Love the idea of longer board with more connections and if the board itself is more powerful, it is a more than welcome feature!

My main interest would be in connectivity; so if there is extra space, I would LOVE to see some sort of wireless communication on the board; like Bluetooth or Wifi; SD card would be nice too, altho for the application that I have in mind, I would benefit more from a quick and reliable wireless connection, compared to a bunch of storage on the board itself.

Another nice thing that I feel it is missing, is a way to connect to 3.3V sensor, without having to do a voltage divider with resistors. If there was a way to select the output voltage on the pins between 5V and 3.3V, it would be so much easier to hook up a lots of sensor!

Another item on the wish list is an extra I2C channel (or 2), and also a multiplexer on board; so I don't have to use an external one, if I want to hook up more sensors of the same time to the board.

Last but not least: a LiPo charger, to use batteries and recharge them without the need to take them out.

I know that most of these are not possible, not planned or does not interest the majority; but I thought that it may be useful to put them as "wish list" in case there is any future plan.

Price is not a problem, if I can save hassle to connect multiple boards to get what I need, and mostly space; I am fine to pay more.

Besides my BeagleBone Black, this is my favorite board, but if you start to stack multiple boards to the Teensy, then the advantage start to fade (and I understand that maybe it was not made with certain kind of uses in mind, so it could be me having too many expectations).

Can't wait to see the new board :)
 
I realize there are some FCC complications, but i would love to see a T3.x with built-in wifi. I think there is a huge demand for some thing like this for IoT and other applications. Also support up to 500mA (like uno) for addon boards or shields would be great. I have had a couple of situations where the benefits of a small form factor is eliminated due to an addition of a power board.
 
Digistump came out with the DigiX that was an Arduino Due clone with built-in wi-fi (http://digistump.com/products/50). It is out of stock now, but I assume it will eventually be available again.

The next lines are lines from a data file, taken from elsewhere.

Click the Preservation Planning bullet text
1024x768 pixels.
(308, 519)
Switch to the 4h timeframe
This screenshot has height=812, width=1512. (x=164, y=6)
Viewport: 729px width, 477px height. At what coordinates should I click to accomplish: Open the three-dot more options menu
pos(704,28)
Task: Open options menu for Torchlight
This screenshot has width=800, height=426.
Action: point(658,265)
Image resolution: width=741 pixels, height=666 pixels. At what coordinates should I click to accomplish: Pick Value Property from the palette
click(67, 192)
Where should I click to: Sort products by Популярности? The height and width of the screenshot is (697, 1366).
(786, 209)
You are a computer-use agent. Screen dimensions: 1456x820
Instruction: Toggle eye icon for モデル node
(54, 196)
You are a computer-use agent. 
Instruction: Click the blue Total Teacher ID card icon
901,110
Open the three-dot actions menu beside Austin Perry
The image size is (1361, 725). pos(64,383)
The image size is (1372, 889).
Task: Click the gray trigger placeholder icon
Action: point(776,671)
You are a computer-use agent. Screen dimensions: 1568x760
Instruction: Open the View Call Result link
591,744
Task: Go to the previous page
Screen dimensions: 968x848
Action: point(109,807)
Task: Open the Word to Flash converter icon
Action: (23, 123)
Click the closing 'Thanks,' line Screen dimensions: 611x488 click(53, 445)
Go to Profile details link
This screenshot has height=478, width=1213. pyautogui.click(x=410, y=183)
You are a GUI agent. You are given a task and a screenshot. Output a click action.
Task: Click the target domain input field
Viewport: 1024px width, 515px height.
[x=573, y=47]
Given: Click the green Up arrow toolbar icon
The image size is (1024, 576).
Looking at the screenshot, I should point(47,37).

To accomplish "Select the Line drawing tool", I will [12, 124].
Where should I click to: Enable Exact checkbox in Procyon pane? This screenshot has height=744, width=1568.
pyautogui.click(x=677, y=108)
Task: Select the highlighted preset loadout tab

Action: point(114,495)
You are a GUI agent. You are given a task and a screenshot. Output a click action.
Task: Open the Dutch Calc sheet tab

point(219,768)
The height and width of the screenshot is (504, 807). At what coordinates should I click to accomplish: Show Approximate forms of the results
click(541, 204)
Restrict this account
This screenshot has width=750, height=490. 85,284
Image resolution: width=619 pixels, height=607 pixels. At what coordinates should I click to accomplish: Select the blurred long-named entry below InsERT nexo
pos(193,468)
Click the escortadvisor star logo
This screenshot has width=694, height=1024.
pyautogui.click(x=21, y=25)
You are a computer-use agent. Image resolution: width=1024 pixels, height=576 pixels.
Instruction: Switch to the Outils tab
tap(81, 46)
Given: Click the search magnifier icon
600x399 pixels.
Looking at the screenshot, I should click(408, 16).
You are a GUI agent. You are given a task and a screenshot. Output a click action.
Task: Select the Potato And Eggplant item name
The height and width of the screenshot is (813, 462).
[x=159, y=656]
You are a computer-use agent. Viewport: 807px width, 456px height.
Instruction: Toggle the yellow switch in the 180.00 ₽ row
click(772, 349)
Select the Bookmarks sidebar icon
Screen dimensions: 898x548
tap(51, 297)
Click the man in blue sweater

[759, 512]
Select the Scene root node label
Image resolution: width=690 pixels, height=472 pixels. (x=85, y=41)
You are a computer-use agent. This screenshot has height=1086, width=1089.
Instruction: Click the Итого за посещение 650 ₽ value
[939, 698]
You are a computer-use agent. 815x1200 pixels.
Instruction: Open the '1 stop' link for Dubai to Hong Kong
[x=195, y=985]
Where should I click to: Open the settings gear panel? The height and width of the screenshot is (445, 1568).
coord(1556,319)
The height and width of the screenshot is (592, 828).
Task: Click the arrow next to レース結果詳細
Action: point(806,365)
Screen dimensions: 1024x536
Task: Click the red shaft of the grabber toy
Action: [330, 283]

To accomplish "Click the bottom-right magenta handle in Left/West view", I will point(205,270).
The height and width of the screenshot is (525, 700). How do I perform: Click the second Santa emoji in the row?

Now, I bought the DigiX during its initial kickstarter campaign, but I've never used it. A lot of it is due to the amazing support that Paul does with the Teensy with frequent updates, compared to no real updates to the DigiX. Part of it is just the size of the Due board is so big that I keep coming back to the Teensy.
 
Digistump came out with the DigiX that was an Arduino Due clone with built-in wi-fi (http://digistump.com/products/50). It is out of stock now, but I assume it will eventually be available again.

Now, I bought the DigiX during its initial kickstarter campaign, but I've never used it. A lot of it is due to the amazing support that Paul does with the Teensy with frequent updates, compared to no real updates to the DigiX. Part of it is just the size of the Due board is so big that I keep coming back to the Teensy.

Thanks for the link, but I feel the same way as you - I am not going to add to the pile of boards I never use.
 
Some of us can't help ourselves. I keep hoping I'm going to simultaneously find the time and energy to do something with the various boards that I come across that look really nifty. Even when I have a project in mind when I come across a new board.... I'm still acquiring nifty, awesome boards that I've GOTTA HAVE faster than I can put them to use.
 
Hi Paul.
Please allow me some suggestions for a new HW.
Whenever you use small ceramic caps in parallel to a cap in the 1..10µF range please use 10nF instead ot 100nF. (See teensy 3.1) The reason is that 0603 size 100nF caps behave very poor in the RF domain. You get a much (!) better overall EMC behaviour with 1nF or 10nF. (I don't give you all the details here but you may ask me if you're interested.)
I recommend Murata BLN ferrites or equivalent. Always take the type that barely supports the 2x rated max current Never ever use a normal inductor instead of a ferrite.
By the way. VCC traces do not (!) have to be "the thicker the better". EMC is better if they are just wide enough for the max. current. Since the block-caps are always placed close to the chips's power pins the RF part of the current will stay in the local area between the cap and the chip. Narrow VCC traces act as RF barries.
Good luck with the new design. If I can be of any help just send a message.
 
What about a simple MK22FX512VLH12 version of teensy 3.1?
HW needs no changes at first sight.
SW may start with FPU support for a start and add new clock rates after a while.
 
...Whenever you use small ceramic caps in parallel to a cap in the 1..10µF range please use 10nF instead ot 100nF. (See teensy 3.1) The reason is that 0603 size 100nF caps behave very poor in the RF domain. You get a much (!) better overall EMC behaviour with 1nF or 10nF. (I don't give you all the details here but you may ask me if you're interested.)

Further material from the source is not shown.